No, argues Robert Manning, CEO and CIO at MFS Investment Management in Boston, who argues that high-quality credit and emerging-market debt remain attractive asset classes on a risk-adjusted basis. That's because these rallies are going to be short-lived and the US economy is not going to enjoy growth any time soon. Therefore investors should stick with US companies with strong balance sheets, which can survive, and with sovereign debt from resource-rich emerging markets.
"The apocalypse has been averted but we're not returning to growth," Manning says. "With a good credit, at least you're getting paid."

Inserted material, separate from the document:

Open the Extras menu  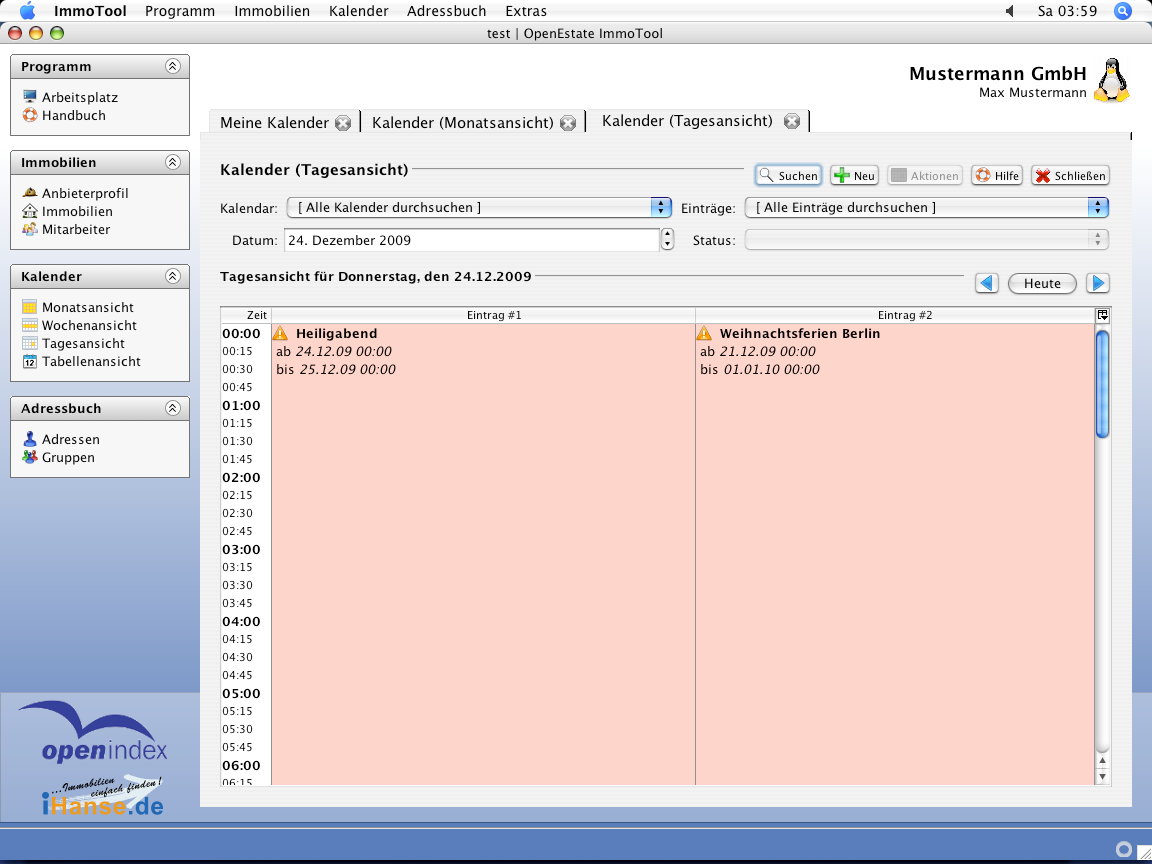pos(526,11)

In the US market, while a 10-year Treasury is currently yielding 3.2%, a triple-A rated corporate bond of the same or shorter tenor will provide 6%. Compounded over time, it will readily beat Treasuries or cash even if spreads don't come in further. "We're talking about companies like Pepsi that are not going to default," Manning says.
He is less comfortable with high yield because, in many cases, these companies must refinance debts, and if they can't, then there won't be any coupon for investors.

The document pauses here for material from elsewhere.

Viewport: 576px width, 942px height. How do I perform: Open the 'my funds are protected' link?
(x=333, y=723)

"We love emerging markets, that's the place to be over the next three to five years," Manning says, particularly those with commodity and energy resources. "Mexico has a better balance sheet than the United States," he notes, although he says MFS prefers sovereign EMD, not emerging-market credit, due to liquidity and governance concerns.
Although Manning says US policymakers over recent months have done an excellent job of bringing stability to the markets, he says the big concern is going to be inflation. "How does the Fed take all this liquidity out of the system once things recover?" he wonders. "It's put a base beneath the economy but it's expanded its balance sheet by a factor of 10." He says inflation-linked government bonds are attractive and should be added to portfolios at the margin. Other suggestions for investors: inflation will support markets with commodity plays, which includes many emerging markets as well as developed countries such as Canada and Australia.
Despite the headwinds, he thinks inflation could return sooner than many investors expect. "The balance sheets of Corporate USA are in good shape," Manning says. "Inventories are low and nothing has been spent on research or capex." This pent-up demand means that should things turn around, perhaps as early as next year, prices could snap back immediately, to meet a rush in demand.